Collected data:
++++++++++

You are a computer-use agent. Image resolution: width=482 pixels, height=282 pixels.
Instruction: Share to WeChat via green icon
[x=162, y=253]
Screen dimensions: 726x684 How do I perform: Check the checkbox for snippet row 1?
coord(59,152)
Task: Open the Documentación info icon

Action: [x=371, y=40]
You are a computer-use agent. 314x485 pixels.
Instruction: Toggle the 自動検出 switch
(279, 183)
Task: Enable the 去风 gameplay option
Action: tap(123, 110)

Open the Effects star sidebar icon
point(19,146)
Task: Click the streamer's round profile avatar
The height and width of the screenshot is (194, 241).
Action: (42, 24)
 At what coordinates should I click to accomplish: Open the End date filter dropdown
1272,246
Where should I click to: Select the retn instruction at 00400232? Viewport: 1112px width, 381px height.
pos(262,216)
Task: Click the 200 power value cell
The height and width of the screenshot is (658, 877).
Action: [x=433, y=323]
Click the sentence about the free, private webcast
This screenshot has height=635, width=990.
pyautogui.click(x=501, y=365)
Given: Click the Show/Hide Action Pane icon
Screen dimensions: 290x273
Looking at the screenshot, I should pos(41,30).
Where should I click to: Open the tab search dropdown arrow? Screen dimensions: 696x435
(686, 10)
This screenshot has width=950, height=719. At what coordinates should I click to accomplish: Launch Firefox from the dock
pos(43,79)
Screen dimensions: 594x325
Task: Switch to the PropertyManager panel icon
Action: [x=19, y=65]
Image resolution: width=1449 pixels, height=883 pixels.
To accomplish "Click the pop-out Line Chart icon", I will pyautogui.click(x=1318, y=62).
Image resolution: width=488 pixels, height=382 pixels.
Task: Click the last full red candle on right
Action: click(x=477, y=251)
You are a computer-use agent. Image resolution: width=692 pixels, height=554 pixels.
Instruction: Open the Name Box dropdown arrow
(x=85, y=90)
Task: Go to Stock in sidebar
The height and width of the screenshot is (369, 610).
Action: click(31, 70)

++++++++++

What is being asked = What is needed is a copy of every line above in which "computer" appears.

Response below =
You are a computer-use agent. Image resolution: width=482 pixels, height=282 pixels.
You are a computer-use agent. 314x485 pixels.
You are a computer-use agent. Image resolution: width=692 pixels, height=554 pixels.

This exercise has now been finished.